It’s not news that the paranormal is mainstream, which is ironic since we commonly understand the paranormal to be events that are NOT normal yet the discussion about it is an everyday occurrence. If you follow TV ghost hunters or paranormal researchers, “evidence” is all around us. So much for it being all that “extraordinary”.

51m9mZYRf4L._SX331_BO1,204,203,200_Annette Hill (no relation) is a professor of media and communication in the U.K. Her book, Paranormal Media, provides support for the conclusion that the paranormal as a field of inquiry is variable, pliable, irreducibly complex, and dependent on context to the point that we have trouble even defining it for study.

The volume contains interesting ideas, particularly with regards to reality paranormal television and the role of skepticism. Her findings derive from a study she conducted of 70 interviewees (in the U.K.) regarding paranormal depiction in the media. Also included was a section on “magic” with some mixed feelings on Derren Brown, but my interest was in the revelation of a more nuanced meaning behind ghost hunting shows and the activities of amateur paranormal researchers.

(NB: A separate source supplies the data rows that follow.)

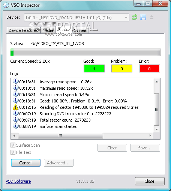Open the System tab
The width and height of the screenshot is (171, 191).
(81, 30)
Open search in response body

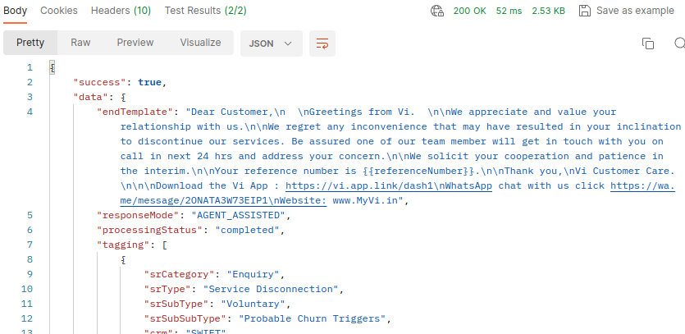click(x=679, y=43)
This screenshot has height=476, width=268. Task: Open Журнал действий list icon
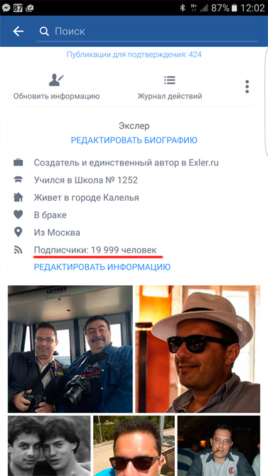pyautogui.click(x=170, y=80)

In my previous work examining amateur research and investigation groups (ARIGs), it was indisputable that their personal experiences were the impetus for their interest in the paranormal and prompted them to find out more. Also clear was the influence of paranormal television shows, whether they were expository or “reality” types. The importance placed on experiences was a strong theme throughout this book.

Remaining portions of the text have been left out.